I cut off the silky leaves of the squash plants when they develop chalky white spots, leaving behind the maimed yellow stalks which look like cracked piping to nowhere. I have changed the geometry of the vegetable garden several times already this summer, adding new seedlings, new rounds of bean seeds, encouraging the squash runners to use the metal funnel-shaped pea supports, then cutting them back when the leaves diseased. With dead or non-productive foliage removed, more sun gets in now, but for late August the pickings are thin. The basil plants, freed from competition for sun – once summer sun arrived in the very last days of July – have rebounded, growing bushy new leaves. My culinary daughter Sonya is here and harvests them aplenty. The skinny, mostly naked sweet pepper plants have begun to set tiny peppers, the largest maybe two inches long. Some are mere tiny green circles emerging from white flowers. But the tomato plants are not making new flowers and so to all appearances have closed the book on their miniscule haul of round red fruit.

So yesterday, finding myself in a local garden shop in search of herbs for our expanded “spice garden” (Sonya’s literary term for it), I came across vigorous, healthy potted tomato and pepper plants for a dollar apiece, already bearing more fruit on thick leafy branches than a dollar will buy in the grocery store, and snapped up a few. The two new tomato plants are ‘beefsteak,’ a variety I would not ordinarily choose because of its hubristic name, but their fat green offspring are a welcome sight. I looked forward to popping them in the ground and trusting in nature the rest of the way.

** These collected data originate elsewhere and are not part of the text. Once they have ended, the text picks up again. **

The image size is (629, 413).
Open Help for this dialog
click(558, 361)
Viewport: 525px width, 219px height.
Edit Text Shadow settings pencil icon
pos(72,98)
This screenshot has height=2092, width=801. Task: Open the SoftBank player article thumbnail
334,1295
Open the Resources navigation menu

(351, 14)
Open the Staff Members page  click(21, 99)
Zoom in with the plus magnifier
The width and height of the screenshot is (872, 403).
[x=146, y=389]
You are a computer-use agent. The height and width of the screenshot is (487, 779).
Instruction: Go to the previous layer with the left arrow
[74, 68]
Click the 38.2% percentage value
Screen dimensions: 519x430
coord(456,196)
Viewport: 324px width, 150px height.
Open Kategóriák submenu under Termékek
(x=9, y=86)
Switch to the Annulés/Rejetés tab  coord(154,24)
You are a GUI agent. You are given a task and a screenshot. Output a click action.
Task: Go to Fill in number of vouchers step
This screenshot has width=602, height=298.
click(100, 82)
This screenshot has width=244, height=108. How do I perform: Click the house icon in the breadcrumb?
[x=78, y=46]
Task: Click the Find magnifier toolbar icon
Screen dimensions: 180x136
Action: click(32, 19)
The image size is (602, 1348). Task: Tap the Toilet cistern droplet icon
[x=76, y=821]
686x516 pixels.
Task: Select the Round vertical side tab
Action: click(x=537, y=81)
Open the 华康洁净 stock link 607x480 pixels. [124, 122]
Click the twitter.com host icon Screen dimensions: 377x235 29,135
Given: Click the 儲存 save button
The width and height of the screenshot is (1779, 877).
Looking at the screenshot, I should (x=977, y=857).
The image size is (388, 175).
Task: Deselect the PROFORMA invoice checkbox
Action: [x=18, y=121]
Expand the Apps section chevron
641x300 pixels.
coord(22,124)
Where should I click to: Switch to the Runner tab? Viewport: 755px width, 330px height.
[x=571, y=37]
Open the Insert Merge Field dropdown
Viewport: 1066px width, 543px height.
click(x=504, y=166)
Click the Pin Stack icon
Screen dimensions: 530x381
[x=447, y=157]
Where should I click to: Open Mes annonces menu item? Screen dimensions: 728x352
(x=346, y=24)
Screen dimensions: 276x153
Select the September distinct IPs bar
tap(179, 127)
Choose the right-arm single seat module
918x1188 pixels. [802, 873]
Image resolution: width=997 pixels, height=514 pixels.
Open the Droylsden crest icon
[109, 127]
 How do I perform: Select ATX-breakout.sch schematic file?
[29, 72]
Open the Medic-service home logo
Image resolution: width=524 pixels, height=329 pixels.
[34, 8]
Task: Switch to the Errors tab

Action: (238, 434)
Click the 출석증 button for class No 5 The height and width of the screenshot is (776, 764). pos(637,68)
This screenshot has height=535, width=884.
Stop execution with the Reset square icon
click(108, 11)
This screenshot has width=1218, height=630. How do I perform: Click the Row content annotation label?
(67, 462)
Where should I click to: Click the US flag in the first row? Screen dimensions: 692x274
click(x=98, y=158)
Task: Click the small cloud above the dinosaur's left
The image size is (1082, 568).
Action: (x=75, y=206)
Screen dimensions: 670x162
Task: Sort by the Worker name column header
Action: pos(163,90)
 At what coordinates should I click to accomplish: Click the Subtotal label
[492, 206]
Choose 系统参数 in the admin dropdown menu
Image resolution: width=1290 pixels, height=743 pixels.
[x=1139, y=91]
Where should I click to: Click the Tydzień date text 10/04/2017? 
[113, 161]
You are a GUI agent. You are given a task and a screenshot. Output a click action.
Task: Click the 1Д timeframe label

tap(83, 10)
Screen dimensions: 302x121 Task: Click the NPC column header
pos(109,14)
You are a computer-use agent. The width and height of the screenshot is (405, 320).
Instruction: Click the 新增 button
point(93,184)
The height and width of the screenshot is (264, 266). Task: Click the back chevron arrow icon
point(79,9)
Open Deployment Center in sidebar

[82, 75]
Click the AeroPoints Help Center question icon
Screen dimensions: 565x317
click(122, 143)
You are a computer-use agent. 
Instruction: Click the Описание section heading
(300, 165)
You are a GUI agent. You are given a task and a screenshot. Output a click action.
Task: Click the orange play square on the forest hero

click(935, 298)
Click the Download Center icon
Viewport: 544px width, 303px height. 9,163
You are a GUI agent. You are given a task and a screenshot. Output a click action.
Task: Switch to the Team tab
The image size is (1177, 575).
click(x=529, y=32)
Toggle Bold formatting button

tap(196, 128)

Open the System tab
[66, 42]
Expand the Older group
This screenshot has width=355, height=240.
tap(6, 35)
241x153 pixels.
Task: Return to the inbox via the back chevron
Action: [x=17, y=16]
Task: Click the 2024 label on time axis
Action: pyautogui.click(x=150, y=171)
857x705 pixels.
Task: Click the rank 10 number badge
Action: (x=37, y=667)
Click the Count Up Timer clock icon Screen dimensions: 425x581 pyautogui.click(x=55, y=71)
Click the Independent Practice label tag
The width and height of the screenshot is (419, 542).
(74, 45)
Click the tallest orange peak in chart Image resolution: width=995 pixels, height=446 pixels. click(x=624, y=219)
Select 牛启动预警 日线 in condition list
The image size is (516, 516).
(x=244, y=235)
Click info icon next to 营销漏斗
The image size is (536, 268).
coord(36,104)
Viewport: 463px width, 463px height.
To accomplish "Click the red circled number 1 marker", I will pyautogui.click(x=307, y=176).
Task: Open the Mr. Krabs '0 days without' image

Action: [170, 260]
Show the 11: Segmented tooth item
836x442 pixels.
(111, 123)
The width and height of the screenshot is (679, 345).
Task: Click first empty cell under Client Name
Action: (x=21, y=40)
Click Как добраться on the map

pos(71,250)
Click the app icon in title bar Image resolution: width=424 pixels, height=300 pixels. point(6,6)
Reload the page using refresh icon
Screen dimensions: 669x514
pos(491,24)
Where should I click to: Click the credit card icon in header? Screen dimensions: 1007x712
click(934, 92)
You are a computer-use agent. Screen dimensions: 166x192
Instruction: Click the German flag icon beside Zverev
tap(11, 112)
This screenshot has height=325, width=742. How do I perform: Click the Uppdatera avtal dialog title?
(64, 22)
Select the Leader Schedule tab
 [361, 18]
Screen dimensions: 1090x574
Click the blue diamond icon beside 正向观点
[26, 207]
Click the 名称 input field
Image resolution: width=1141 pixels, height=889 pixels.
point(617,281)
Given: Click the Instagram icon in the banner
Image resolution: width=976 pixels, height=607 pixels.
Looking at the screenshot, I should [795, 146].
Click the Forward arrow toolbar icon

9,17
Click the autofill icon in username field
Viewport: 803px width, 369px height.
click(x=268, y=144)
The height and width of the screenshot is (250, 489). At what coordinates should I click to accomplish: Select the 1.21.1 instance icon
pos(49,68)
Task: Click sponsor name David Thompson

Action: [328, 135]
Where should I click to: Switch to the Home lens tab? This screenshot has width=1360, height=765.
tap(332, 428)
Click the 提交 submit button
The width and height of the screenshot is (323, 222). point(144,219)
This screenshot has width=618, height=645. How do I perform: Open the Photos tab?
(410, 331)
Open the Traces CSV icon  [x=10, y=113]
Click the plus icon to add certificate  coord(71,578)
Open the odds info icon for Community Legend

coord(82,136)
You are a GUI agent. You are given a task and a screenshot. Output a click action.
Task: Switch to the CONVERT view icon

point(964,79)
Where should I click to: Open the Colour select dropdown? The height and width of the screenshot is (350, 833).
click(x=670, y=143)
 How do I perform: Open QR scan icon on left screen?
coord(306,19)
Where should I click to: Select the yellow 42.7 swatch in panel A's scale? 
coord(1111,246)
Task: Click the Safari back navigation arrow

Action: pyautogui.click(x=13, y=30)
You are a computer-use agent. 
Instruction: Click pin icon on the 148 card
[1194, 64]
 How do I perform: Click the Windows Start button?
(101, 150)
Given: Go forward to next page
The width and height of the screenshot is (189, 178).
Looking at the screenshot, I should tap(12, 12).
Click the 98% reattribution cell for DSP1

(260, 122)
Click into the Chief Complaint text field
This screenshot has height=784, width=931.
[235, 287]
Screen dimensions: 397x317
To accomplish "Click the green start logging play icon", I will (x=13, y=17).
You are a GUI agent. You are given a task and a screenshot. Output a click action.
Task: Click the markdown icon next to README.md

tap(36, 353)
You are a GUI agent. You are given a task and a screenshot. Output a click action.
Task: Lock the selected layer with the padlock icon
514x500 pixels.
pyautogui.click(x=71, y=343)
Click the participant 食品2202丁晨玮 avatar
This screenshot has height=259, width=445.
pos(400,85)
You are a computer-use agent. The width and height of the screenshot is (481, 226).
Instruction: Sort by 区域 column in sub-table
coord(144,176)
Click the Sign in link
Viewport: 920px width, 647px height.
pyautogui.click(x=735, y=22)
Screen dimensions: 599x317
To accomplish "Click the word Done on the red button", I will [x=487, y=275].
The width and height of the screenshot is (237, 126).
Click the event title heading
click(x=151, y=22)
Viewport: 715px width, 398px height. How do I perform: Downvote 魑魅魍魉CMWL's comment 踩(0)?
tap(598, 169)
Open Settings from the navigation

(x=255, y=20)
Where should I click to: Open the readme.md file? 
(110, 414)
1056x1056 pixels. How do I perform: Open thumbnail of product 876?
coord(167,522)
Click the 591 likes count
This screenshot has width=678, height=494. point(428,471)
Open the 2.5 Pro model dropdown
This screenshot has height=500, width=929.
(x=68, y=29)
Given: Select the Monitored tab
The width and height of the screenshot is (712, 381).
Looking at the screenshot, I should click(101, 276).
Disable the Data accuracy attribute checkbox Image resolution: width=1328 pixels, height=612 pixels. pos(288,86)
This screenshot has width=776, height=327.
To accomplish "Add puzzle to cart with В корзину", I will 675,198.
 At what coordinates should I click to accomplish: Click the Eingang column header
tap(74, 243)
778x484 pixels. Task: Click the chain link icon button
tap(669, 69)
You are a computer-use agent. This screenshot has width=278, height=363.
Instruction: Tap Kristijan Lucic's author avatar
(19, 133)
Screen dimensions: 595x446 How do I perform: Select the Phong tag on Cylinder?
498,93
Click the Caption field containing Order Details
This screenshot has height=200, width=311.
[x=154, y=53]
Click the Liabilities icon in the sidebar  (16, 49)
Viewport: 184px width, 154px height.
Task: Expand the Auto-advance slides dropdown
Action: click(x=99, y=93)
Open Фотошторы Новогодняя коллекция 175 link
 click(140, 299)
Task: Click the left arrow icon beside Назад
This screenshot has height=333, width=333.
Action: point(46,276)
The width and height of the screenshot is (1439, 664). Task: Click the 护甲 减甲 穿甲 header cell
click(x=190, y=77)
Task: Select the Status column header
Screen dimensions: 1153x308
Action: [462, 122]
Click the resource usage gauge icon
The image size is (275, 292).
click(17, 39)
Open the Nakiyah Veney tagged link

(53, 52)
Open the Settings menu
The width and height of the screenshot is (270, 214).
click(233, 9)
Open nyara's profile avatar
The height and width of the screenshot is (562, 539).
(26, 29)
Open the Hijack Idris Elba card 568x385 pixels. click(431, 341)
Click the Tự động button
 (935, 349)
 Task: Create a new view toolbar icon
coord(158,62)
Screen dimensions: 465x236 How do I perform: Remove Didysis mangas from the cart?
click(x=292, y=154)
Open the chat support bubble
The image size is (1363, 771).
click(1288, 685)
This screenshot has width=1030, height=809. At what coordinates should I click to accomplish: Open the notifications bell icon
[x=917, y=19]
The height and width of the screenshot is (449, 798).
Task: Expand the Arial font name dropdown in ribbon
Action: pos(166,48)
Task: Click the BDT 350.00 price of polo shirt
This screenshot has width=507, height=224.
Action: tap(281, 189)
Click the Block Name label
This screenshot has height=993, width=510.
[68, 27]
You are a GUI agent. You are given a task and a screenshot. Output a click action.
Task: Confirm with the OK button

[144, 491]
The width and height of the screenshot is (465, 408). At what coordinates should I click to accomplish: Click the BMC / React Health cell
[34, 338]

Now here’s the problem. I planned to pull out the current, moribund inhabitants of and re-use their stakes. However, when I give said post-productive plants a close, last look before yanking them, my tender heart imagines I spy new growth, a greener green, near the top of the main stem and reasons if there are new leaves then surely there may be new yellow flowers, and if flowers then fruit. Never mind we are speaking of Aug. 23, and when will this prophesied new fruit mature? I am a holdout for late season comebacks. A late-life daydream believer.

The old ones stay. I fit the three new fat plants in between. Sports writers would call it a late-season acquisition.